#### [How to complete this task]
Reproduce the records below in full and word for word, excluding pictures.

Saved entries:
******

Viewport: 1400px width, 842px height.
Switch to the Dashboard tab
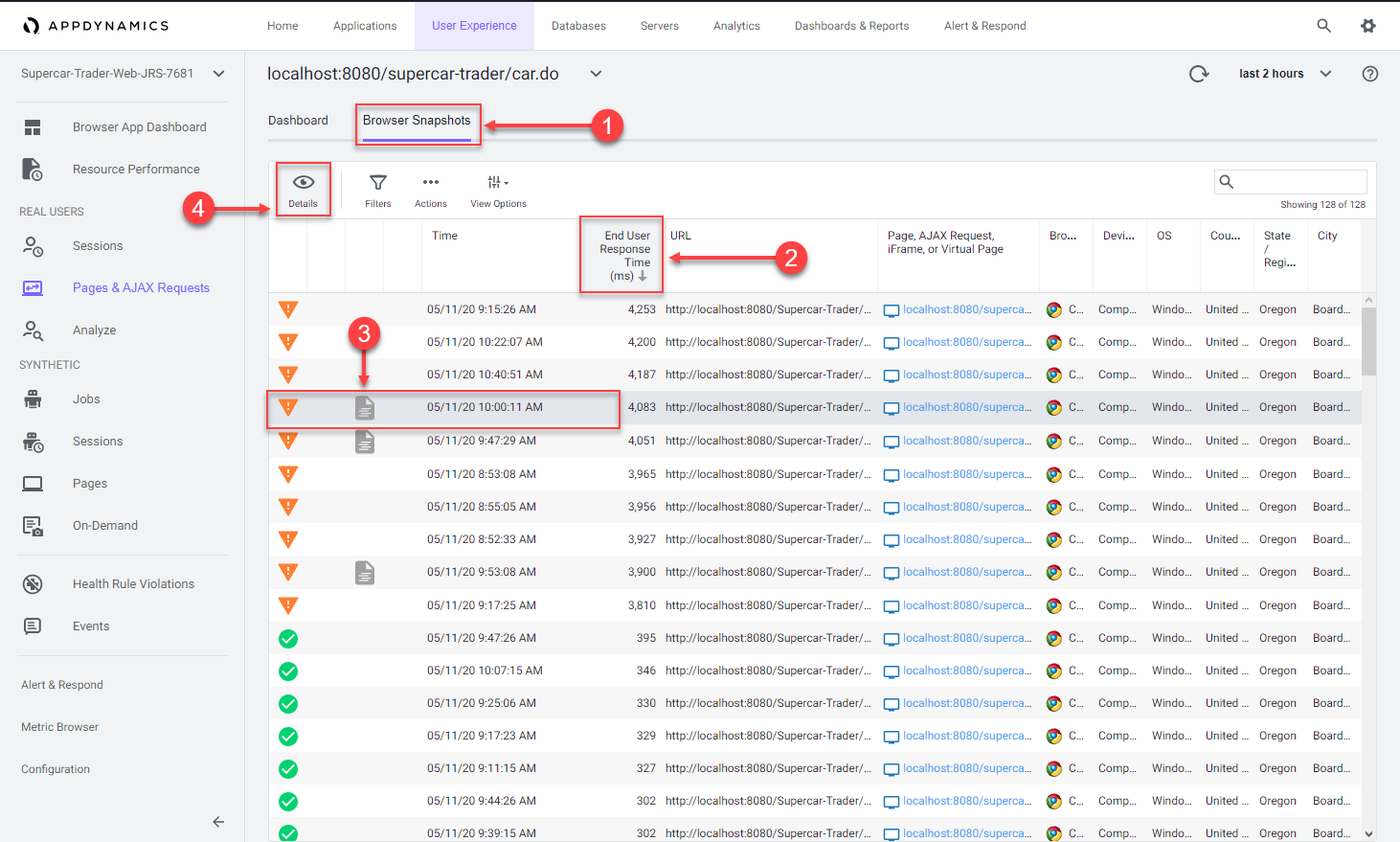point(298,121)
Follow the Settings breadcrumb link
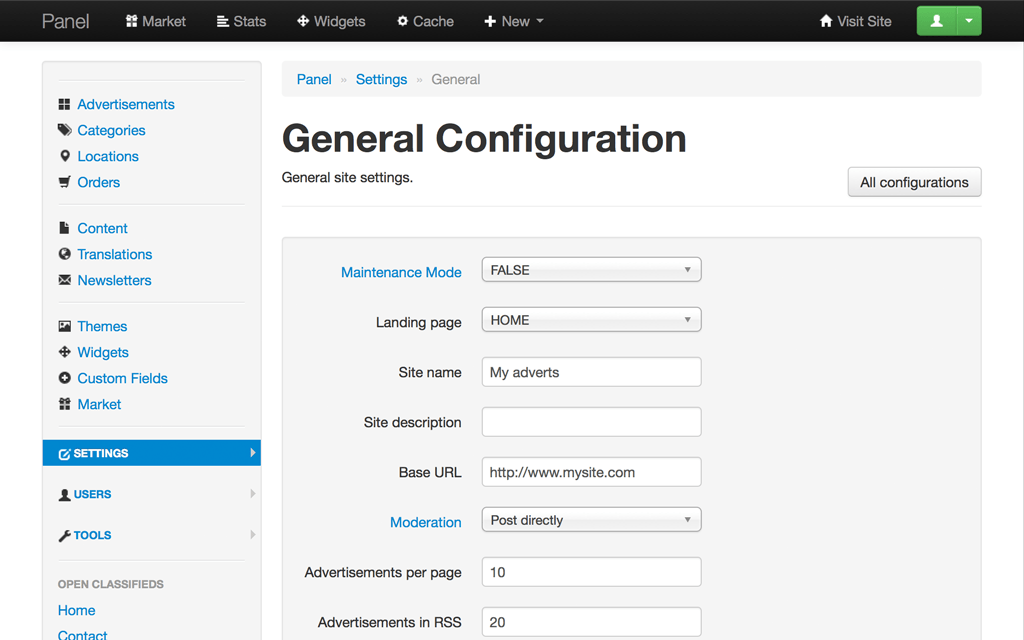Viewport: 1024px width, 640px height. tap(381, 79)
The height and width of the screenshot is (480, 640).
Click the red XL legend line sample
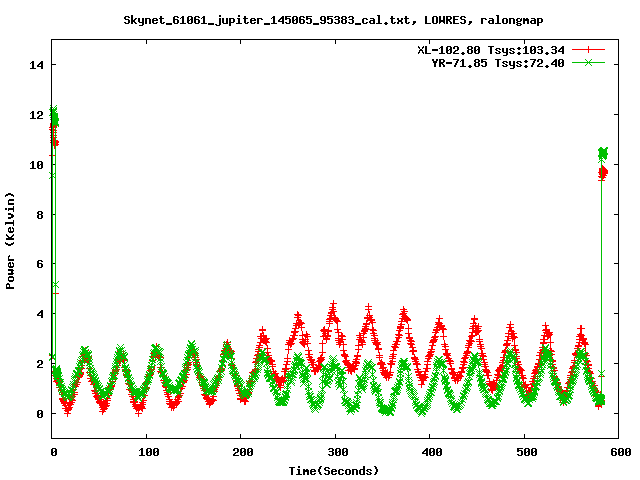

******

#### [Response to this exercise]
Viewport: 1400px width, 842px height.
Switch to the Dashboard tab
point(298,121)
Follow the Settings breadcrumb link
Viewport: 1024px width, 640px height. tap(381, 79)
The height and width of the screenshot is (480, 640).
Click the red XL legend line sample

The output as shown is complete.